Traditionally, the MacArthurs, who descended from either ancient British (or possibly Pict) stock, are the oldest of all clans in Argyllshire.  By 300AD, the Britons' P-Celtic language had displaced the old Orcadian Pict language all the way to the Shetland Islands.  After the Roman Legions had left Britain after 400AD, the British kingdoms of Gododdin, Strathclyde and Rheded in southern Albann, fought to maintain their independence from both the Picts to the north, and the Angles to the south.

In their P-Celtic language, the earliest surviving Scottish poem was composed, telling of the defeat of the Gododdin heroes by the Angles, and this poem contains the earliest reference to the British resistance leader, Arthur.  The story of Arthur travelled over the Brythonic world until he was given a new setting as far south as Tintagel in Welsh-speaking Cornwall. 

In the 13th century, a MacArthur married the heiress of Duncan mac Duibhne of Loch Awe.  This was before the rise of the Campbells who were also called the Clanh Ua Duibhne.   Therefore, it is claimed by some that the MacArthurs were the forebears of the Campbells.  The MacArthurs greatly increased their territory through their support of Robert the Bruce in the Scottish wars of independence.
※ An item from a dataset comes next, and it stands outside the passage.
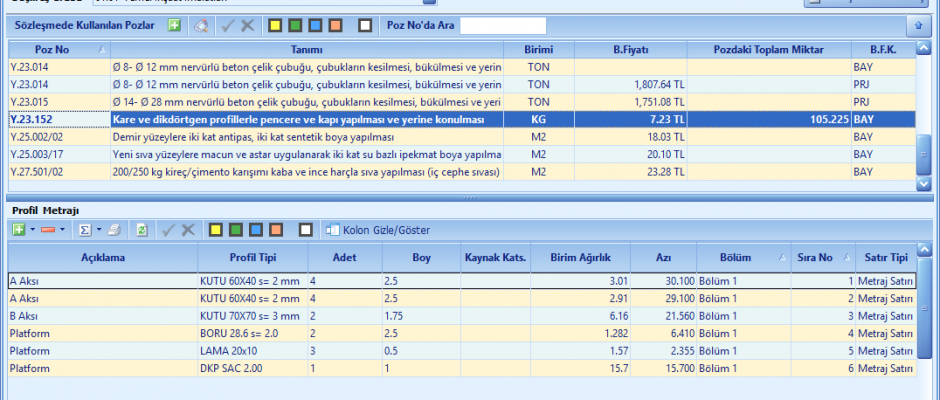The height and width of the screenshot is (400, 940).
Task: Click the refresh icon in Profil Metrajı toolbar
Action: click(x=142, y=230)
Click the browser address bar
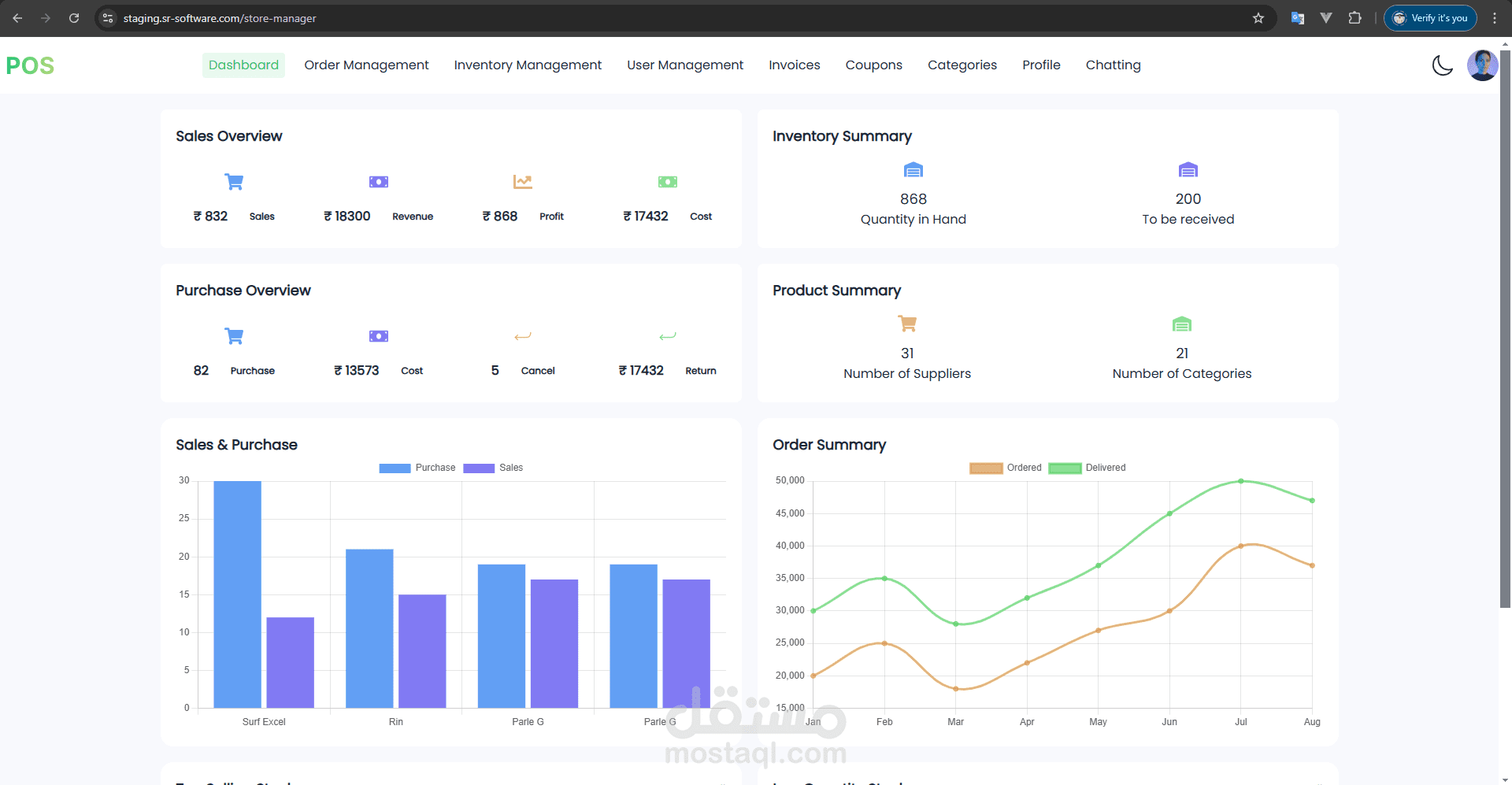The image size is (1512, 785). 677,18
As an extra reward, their chief was made hereditary Captain of the Castle of Dunstaffnage.  Part of their new estates had once belonged to the MacDougalls, who had opposed the Bruce and were punished accordingly.  MacArthur ascendancy only lasted for a century before John MacArthur was beheaded by James I in 1427, when he 'cleaned house' on his return from his long captivity in England.  All MacArthur lands were forfeited to the crown.

This was the royal way of settling an ancient territorial dispute with the MacRuars, who were connected to the Drummonds.  The MacRuar chief was also executed, ostensibly to ensure the other clan chiefs behaved better.  However, in modern times, the name of MacArthur has been carried to the ends of the earth.General of the Army, Douglas MacArther -  in 1945.

John MacArthur (1767 - 1834) arrived with his regiment in 1790 in New South Wales, where he was Commandant at Parramatta from 1793 to 1804.  In 1794, he laid the foundations for the Australian wool industry by crossing Bangali and Irish sheep, then introducing Merino sheep from Africa.  In 1817, he planted the first Australian vineyard. 

In 1807, Captain Bligh of the Bounty, who had been appointed Governor, tried to arrest MacArthur, but MacArthur showed him he had met his match by arresting him instead.  He justly ranks as a father of Australia.

In 1840, an emigrant from Strathclyde, landed in the United States.  His son, Arthur MacArthur served in the army, a career that was followed by his son, General of the Army, Douglas MacArthur (1880 - 1964), who was the Supreme Allied Commander of the Pacific war, and became Military Governor of Japan after receiving the surrender of Emperor Hirohito at the end of the second World War.

In a typical understatement, when asked what he thought of the former General Eisenhower becoming President of the United States, he responded;  "I'm sure he'll do a fine job, he was the best clerk I ever had".